I am creating a protocol to have two applications talk over a TCP/IP stream and am figuring out how to design a header for my messages. Using the TCP header as an initial guide, I am wondering if I will need padding. I understand that when we're dealing with a cache, we want to make sure that data being stored fits in a row of cache so that when it is retrieved it is done so efficiently. However, I do not understand how it makes sense to pad a header considering that an application will parse a stream of bytes and store it how it sees fit.
For example: I want to send over a message header consisting of a 3 byte field followed by a 1 byte padding field for 32 bit alignment. Then I will send over the message data.
In this case, the receiver will just take 3 bytes from the stream and throw away the padding byte. And then start reading message data. As I see it, he will not be storing the 3 bytes and the message data the way he wants. The whole point of byte alignment is so that it will be retrieved in an efficient manner. But if the retriever doesn't care about the padding how will it be retrieved efficiently?
Without the padding, the retriever just takes the 3 header bytes from the stream and then takes the data bytes. Since the retriever stores these bytes however he wants, how does it matter whether or not the padding is done?
Maybe I'm missing the point of padding.
It's slightly hard to extract a question from this post, but with what I've said you guys can probably point out my misconceptions.
Please let me know what you guys think.
Thanks,
jbu
If word alignment of the message body is of some use, then by all means, pad the message to avoid other contortions. The padding will be of benefit if most of the message is processed as machine words with decent intensity.
If the message is a stream of bytes, for instance xml, then padding won't do you a whole heck of a lot of good.
As far as actually designing a wire protocol, you should probably consider using a plain text protocol with compression (including the header), which will probably use less bandwidth than any hand-designed binary protocol you could possibly invent.
I do not understand how it makes sense to pad a header considering that an application will parse a stream of bytes and store it how it sees fit.
If I'm a receiver, I might pass a buffer (i.e. an array of bytes) to the protocol driver (i.e. the TCP stack) and say, "give this back to me when there's data in it".
What I (the application) get back, then, is an array of bytes which contains the data. Using C-style tricks like "casting" and so on I can treat portions of this array as if it were words and double-words (not just bytes) ... provided that they're suitably aligned (which is where padding may be required).

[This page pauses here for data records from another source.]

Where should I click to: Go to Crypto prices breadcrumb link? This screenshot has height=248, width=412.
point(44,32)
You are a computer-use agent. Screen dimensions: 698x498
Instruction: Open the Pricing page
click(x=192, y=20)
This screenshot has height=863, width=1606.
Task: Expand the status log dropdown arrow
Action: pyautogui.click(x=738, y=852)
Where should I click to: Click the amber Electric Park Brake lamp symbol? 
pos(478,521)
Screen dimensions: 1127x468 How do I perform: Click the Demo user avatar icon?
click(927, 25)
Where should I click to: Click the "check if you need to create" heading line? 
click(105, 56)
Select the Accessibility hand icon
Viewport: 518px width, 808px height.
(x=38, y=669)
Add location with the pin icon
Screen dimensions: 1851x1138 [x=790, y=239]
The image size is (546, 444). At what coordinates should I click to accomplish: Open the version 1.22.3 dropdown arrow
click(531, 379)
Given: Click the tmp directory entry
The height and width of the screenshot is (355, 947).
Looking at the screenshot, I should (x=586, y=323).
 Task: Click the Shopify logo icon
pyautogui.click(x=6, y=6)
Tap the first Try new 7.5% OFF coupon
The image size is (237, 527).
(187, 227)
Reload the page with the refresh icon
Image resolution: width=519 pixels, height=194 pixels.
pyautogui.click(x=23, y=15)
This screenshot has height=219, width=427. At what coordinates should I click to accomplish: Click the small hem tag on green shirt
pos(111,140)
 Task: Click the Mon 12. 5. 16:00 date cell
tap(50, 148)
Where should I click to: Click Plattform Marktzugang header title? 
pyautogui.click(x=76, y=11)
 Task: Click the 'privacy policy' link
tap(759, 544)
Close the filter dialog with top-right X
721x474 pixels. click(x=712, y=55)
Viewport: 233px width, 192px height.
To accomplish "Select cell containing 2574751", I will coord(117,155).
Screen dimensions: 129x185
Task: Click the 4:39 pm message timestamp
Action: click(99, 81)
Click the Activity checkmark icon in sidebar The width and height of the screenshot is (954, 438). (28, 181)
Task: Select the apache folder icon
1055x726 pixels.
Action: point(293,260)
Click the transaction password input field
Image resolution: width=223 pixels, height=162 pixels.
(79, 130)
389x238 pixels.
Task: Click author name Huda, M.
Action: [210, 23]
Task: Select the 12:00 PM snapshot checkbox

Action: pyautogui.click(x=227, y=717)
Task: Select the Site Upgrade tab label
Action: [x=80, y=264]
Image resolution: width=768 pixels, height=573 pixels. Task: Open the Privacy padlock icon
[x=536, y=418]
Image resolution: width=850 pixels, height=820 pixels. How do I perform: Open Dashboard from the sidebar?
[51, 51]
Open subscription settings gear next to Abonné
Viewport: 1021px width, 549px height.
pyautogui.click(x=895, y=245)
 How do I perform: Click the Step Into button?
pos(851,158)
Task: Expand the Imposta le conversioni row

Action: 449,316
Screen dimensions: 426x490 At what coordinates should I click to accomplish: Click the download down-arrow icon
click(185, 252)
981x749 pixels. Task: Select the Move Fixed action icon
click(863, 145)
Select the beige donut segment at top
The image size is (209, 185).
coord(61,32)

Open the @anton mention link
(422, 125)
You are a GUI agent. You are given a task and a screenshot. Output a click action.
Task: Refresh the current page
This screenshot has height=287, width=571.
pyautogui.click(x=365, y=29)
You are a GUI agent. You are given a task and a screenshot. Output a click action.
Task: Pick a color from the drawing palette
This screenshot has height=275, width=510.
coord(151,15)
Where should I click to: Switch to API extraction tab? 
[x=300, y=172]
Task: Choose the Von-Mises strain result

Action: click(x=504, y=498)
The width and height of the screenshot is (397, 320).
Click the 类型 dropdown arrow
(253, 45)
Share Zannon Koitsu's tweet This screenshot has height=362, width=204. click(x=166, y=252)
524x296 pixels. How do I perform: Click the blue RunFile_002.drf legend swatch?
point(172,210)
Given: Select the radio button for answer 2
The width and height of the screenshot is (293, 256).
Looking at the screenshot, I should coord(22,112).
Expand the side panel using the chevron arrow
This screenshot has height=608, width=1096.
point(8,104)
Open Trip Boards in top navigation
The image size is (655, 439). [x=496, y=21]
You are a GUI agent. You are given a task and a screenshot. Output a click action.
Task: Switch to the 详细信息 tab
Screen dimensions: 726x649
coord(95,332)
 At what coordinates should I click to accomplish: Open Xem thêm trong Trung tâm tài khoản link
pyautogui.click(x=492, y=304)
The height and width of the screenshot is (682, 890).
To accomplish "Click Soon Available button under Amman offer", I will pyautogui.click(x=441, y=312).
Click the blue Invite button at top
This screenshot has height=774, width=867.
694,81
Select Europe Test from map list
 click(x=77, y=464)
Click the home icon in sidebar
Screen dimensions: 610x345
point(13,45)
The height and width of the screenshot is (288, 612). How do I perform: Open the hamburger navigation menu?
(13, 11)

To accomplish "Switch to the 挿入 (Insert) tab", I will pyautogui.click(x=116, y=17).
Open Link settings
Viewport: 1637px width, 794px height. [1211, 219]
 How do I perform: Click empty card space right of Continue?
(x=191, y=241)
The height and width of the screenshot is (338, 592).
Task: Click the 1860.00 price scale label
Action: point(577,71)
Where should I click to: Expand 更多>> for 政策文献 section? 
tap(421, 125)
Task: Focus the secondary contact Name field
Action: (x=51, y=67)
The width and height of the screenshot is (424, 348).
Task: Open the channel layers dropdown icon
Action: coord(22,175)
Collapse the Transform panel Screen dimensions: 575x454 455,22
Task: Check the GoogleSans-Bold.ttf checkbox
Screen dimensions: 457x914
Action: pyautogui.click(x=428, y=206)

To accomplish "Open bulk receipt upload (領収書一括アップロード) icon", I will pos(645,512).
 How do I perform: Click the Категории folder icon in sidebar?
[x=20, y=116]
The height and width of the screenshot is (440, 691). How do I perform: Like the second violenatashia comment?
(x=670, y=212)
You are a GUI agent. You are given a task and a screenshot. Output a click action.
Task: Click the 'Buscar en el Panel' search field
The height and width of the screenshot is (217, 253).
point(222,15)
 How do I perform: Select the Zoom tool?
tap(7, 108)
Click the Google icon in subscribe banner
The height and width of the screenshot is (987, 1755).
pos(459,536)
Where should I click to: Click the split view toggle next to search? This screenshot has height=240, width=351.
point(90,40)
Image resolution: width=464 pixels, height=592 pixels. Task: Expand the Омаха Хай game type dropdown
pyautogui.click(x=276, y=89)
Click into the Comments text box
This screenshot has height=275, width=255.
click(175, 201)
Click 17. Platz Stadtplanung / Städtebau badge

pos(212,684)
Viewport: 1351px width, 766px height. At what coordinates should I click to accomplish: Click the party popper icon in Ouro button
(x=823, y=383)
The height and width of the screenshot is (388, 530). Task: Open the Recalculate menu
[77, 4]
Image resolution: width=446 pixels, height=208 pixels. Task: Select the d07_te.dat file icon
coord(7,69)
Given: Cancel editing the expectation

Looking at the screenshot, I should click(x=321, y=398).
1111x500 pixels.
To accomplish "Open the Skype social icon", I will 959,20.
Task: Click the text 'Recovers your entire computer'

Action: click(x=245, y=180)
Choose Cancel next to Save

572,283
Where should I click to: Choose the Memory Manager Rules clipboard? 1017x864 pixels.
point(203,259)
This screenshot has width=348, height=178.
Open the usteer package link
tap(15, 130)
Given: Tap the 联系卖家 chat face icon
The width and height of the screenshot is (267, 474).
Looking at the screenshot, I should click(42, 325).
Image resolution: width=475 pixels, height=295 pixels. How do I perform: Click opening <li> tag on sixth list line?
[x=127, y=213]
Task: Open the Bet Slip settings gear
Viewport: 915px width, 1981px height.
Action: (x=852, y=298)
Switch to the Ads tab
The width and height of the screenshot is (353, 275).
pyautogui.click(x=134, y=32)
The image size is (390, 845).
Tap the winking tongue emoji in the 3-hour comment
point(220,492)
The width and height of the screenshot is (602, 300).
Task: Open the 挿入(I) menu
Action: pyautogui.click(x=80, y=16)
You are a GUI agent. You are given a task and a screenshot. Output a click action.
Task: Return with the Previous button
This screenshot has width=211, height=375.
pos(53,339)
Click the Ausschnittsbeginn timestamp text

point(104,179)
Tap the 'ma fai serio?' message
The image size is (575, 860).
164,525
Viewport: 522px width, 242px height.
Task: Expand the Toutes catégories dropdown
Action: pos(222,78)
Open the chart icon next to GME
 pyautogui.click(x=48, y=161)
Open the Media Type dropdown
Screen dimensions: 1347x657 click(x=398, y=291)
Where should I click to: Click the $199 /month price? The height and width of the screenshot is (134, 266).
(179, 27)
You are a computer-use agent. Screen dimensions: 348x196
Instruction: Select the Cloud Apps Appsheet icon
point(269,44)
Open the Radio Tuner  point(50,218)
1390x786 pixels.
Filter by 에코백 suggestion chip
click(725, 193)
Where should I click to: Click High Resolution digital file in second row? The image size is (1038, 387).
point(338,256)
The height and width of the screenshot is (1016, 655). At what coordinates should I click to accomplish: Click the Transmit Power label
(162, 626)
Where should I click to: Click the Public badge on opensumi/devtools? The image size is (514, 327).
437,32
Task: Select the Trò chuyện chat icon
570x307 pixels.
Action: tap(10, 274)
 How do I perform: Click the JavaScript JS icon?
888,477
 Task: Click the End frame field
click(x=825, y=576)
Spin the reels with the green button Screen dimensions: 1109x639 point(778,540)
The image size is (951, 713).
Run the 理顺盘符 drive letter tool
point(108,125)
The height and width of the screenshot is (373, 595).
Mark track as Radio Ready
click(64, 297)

Here's an example of a statement which reads a DWORD from an offset in a byte buffer:
DWORD getDword(const byte* buffer)
{
//we want the DWORD which starts at byte-offset 8
buffer += 8;
//dereference as if it were pointing to a DWORD
//(this would fail on some machines if the pointer
//weren't pointing to a DWORD-aligned boundary)
return *((DWORD*)buffer);
}
Here's the corresponding function in Intel assembly; note that it's a single opcode i.e. quite an efficient way to access the data, more efficient that reading and accumulating separate bytes:
mov eax,DWORD PTR [esi+8]
Oner reason to consider padding is if you plan to extend your protocol over time. Some of the padding can be intentionally set aside for future assignment.
Another reason to consider padding is to save a couple of bits on length fields. I.e. always a multiple of 4, or 8 saves 2 or 3 bits off the length field.
One other good reason that TCP has padding (which probably does not apply to you) is it allows dedicated network processing hardware to easily separate the data from the header. As the data always starts on a 32 bit boundary, it's easier to separate the header from the data when the packet gets routed.
If you have a 3 byte header and align it to 4 bytes, then designate the unused byte as 'reserved for future use' and require the bits to be zero (rejecting messages where they are not as malformed). That leaves you some extensibility. Or you might decide to use the byte as a version number - initially zero, and then incrementing it if (when) you make incompatible changes to the protocol. Don't let the value be 'undefined' and "don't care"; you'll never be able to use it if you start out that way.